U.S. authorities on Monday filed civil and criminal charges against three men for allegedly orchestrating a large-scale market manipulation scheme that briefly pushed the valuation of a New Jersey deli to more than $100 million.
Prosecutors charged the men—Peter Coker Sr., 80, Peter Coker Jr., 53, both of North Carolina, and James Patten, 63, of Hong Kong—with 12 counts, including conspiracy to commit securities fraud, securities fraud, and conspiracy to manipulate securities prices. Patten was also charged with wire fraud, money laundering, and securities manipulation.
Coker Sr. and Patten were taken into custody on Sept. 26 and have since appeared in a North Carolina court. They are expected to appear in New Jersey federal court at a later date. Coker Jr. is still at large.
The Securities and Exchange Commission (SEC) also filed a separate civil action, accusing the men of underlying the market manipulation scheme. The agency’s investigation is ongoing.
If found guilty, the criminal securities fraud charges carry a maximum sentence of 20 years in prison and a $5 million fine, while the conspiracy counts carry a five-year prison term and a $250,000 fine, authorities said. The wire fraud and money laundering charges are punishable by a maximum penalty of 20 years in prison and a $250,000 fine.
As part of the scheme, the men allegedly targeted two publicly traded companies—Hometown International Inc. and E-Waste Corp.—through manipulative trading, and used them to generate illegal profits by acquiring private companies in so-called reverse mergers, a transaction through which an existing public company merges with a private operating company.

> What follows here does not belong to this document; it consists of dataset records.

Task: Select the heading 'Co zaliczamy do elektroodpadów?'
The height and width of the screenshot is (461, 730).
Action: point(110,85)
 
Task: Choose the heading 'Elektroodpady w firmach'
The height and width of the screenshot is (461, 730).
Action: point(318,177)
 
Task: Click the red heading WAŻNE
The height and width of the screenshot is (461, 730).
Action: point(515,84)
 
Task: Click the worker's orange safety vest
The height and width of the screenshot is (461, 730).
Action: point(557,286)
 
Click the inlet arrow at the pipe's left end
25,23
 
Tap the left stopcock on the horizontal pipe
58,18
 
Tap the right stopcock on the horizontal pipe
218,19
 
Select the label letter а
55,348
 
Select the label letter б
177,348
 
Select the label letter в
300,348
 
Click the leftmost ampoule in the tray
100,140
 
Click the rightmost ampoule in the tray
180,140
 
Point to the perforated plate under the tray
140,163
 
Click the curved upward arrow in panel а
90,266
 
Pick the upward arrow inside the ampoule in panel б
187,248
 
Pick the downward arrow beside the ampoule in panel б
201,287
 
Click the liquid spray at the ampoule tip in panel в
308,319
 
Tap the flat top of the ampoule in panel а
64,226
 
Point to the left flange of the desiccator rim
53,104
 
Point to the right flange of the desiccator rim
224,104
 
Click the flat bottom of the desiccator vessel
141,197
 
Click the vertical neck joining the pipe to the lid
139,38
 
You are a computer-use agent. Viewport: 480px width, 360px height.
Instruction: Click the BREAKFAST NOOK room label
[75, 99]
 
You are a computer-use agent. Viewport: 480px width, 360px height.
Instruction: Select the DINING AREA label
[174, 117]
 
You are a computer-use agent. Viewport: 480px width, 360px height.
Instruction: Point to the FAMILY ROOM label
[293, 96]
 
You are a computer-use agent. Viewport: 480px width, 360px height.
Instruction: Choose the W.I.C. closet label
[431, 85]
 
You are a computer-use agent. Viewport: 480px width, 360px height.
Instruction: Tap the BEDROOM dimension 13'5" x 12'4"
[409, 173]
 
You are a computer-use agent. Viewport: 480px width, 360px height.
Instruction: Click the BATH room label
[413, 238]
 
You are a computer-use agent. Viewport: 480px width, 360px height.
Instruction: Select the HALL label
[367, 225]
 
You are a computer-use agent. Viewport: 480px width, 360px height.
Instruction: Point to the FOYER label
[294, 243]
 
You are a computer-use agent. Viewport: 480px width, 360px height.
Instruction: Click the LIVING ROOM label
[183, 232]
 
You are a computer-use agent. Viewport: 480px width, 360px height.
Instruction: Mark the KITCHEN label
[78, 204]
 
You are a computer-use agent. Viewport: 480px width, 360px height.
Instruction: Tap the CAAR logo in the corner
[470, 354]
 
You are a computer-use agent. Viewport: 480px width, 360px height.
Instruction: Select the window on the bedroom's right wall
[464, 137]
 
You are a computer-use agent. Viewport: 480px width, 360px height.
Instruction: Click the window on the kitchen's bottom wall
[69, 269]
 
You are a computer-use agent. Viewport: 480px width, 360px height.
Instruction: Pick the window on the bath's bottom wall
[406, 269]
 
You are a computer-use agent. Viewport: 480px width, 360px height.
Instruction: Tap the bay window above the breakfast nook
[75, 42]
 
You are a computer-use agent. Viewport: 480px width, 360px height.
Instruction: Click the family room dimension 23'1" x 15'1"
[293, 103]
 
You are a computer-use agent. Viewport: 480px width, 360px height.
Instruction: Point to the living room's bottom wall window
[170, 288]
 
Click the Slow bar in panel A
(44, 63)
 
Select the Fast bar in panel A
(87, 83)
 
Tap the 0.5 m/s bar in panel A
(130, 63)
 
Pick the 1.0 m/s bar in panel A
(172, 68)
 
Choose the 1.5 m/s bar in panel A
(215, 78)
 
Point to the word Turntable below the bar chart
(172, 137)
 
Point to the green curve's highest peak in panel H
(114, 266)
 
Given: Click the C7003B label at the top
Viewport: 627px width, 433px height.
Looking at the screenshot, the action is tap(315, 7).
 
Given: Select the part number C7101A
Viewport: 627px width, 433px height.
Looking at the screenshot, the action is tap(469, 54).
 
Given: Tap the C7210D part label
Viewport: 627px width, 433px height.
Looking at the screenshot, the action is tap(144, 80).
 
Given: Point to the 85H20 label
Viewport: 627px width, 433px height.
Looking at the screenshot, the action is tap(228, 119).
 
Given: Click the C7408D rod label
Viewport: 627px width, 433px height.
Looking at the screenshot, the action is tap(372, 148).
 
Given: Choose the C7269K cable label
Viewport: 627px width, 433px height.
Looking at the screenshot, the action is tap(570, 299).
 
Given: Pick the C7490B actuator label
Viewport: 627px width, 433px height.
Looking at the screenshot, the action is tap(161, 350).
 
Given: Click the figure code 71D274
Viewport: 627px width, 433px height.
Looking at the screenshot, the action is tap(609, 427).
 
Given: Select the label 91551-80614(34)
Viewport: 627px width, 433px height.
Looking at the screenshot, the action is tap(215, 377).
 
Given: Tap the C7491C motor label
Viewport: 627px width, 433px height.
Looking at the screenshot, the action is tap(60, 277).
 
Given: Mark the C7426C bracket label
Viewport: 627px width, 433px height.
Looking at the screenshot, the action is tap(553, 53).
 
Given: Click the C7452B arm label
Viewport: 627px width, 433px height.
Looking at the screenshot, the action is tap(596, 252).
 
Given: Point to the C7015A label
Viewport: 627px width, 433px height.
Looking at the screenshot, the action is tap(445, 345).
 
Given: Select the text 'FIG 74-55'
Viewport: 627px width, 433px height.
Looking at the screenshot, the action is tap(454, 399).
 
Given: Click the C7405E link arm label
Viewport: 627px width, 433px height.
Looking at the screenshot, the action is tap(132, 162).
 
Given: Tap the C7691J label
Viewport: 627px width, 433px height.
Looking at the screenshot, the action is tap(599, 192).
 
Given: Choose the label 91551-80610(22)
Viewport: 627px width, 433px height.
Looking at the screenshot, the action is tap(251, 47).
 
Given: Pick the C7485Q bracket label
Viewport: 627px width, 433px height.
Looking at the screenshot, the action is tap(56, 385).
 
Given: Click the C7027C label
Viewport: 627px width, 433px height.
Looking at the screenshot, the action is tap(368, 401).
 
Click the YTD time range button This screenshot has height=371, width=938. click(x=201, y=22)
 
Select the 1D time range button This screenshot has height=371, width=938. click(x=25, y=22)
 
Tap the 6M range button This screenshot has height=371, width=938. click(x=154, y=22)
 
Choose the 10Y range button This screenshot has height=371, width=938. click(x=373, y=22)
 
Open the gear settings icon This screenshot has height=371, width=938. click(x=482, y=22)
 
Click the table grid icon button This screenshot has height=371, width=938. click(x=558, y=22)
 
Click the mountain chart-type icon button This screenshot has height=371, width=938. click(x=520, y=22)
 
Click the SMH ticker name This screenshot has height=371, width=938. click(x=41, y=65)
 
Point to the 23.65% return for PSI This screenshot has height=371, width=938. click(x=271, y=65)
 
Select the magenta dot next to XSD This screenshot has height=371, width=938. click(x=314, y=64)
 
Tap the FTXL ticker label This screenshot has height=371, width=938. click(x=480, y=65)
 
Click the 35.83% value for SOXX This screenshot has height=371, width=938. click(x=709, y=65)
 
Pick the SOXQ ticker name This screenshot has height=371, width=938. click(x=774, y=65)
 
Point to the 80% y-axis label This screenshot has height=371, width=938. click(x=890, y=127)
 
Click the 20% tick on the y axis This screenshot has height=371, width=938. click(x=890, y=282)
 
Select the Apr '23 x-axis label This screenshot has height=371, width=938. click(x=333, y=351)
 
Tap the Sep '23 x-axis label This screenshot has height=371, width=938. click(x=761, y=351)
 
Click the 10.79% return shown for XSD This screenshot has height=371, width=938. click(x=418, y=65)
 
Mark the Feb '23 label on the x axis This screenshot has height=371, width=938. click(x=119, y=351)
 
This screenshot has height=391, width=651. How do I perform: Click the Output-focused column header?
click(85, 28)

These alleged manipulation tactics artificially inflated the stock price of Hometown by 939 percent and E-Waste by approximately 19,900 percent, prosecutors said.
Hometown’s market value swelled as high as $123 million in April 2021 even though its sole asset, a Paulsboro, New Jersey-based business called Your Hometown Deli, generated just $13,976 of sales in 2020 and $25,004 in 2021.
The company merged this year into Makamer Holdings Inc., a Los Angeles bioplastics startup.
It closed the deli, which was located in a Philadelphia suburb, in June, and later sold the business for $15,000 and its inventory for $700, according to a regulatory filing.
Einhorn noted that the deli had earned $21,772 in sales in 2019 and only $13,976 in 2020, but had reached a market cap of $113 million in early February.
“The pastrami must be amazing,” Einhorn wrote jokingly. “Small investors who get sucked into these situations are likely to be harmed eventually, yet the regulators—who are supposed to be protecting investors—appear to be neither present nor curious.”